Presentation 2 Response

This week’s presentations were an improvement over last weeks. We were definitely more concise this time! These presentations were more over things that we really take for granted and store as assumptions in our minds.  When you consider what the topics are (Pointing & selecting, Controls, Menus, Dialogs, Errors & Alerts), they seem extremely common sense.  Why it is necessary to break them down into thier design elements is to give us a look into what makes for good and bad design for those elements. (There are tons of variations for the different topics! It makes me feel bad for not noticing all the work someone put into choosing the perfect sound for an alert, or the perfect look for a scroll bar!)

For example, a mouse. It is used to select things by clicking on them so it doesn’t need to be extremely tech savy right?
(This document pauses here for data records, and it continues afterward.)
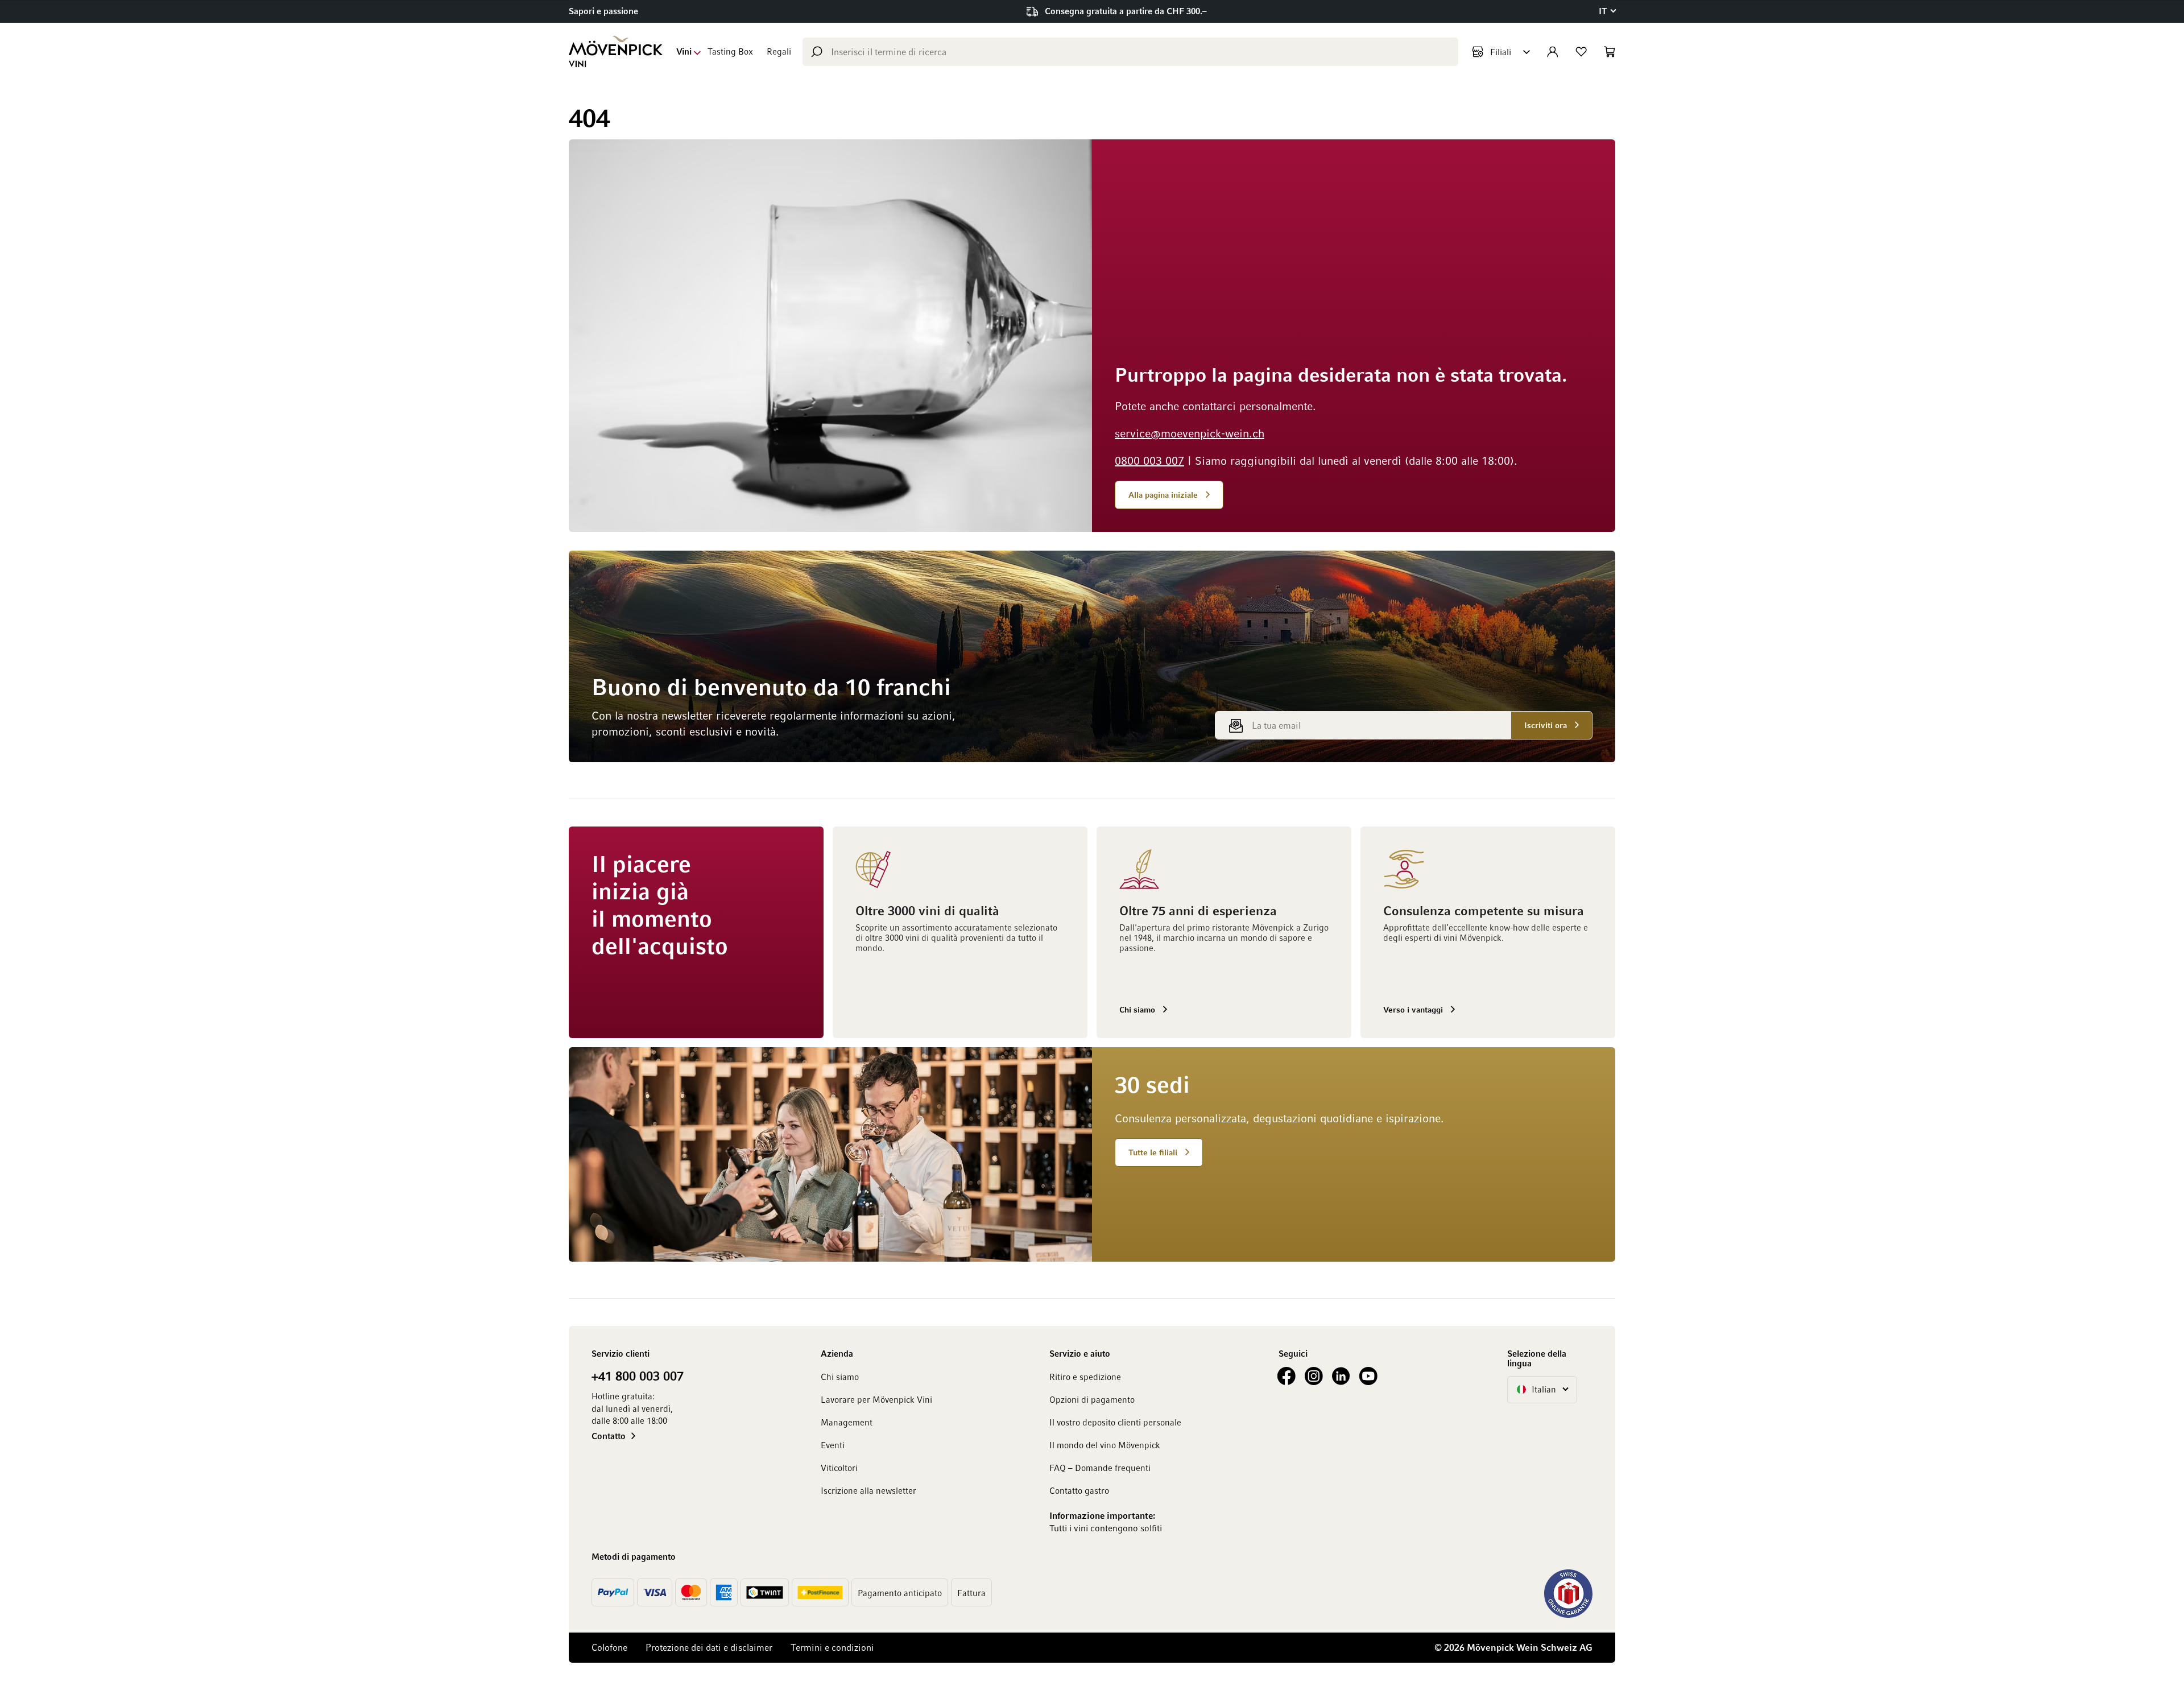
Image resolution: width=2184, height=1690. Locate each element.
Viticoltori (839, 1467)
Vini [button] (684, 51)
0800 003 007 (1149, 460)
Incorrect! There is a difference in control over your clicking between a mouse with a track ball or a laser and you can preprogram commands/macros to run by clicking various buttons which means you should have more than one button. (If you’re doing more than simple clicking) Our gaming mouse has the traditional left and right click buttons, a scroll wheel that can also click, two buttons on the side that increases or decreases the sensitivity of hte mouse, two on the left side, and two on top. We don’t macro though, we just play better than other people. 😉 (Insert a back in my day we used to click to play games! joke)  But it is so much more complex then just using it to click on things!But you wouldn’t think about a mouse unless you have a real need to make your selecting better than other people’s. Or if your were doing digital painting with a mouse perhaps.
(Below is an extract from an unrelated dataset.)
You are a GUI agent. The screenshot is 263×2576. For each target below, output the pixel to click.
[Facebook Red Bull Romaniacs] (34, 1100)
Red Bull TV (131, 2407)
The real motto of all of our presentations was “People don’t think about (insert presentation topic), they just use them.”  So in order to make them better, to design them better, we must force ourselves to think about them and determine the “why'” for all of the design choices about them.

But we did much better this round! Everyone should have a cookie to celebrate! =D

I particularly enjoyed the little error song during the errors and alerts presentation.  I liked it so much I went and listened to it again, then searched for a mac version and found an iphone version instead! It’s kinda cute actually. (It uses app sounds as well so its not just the iphone itself sounds)

 

 

1 Comment

  1. All these sound very “intuitive” and “basic” until you start designing something and realize you forgot to make the mouse cursor change on mouse-over, and have contextual menus open on left rather than right-click, etc. These are the little details that we are very used to, but we need to not only recognize them, but also remember to use them when designing from scratch.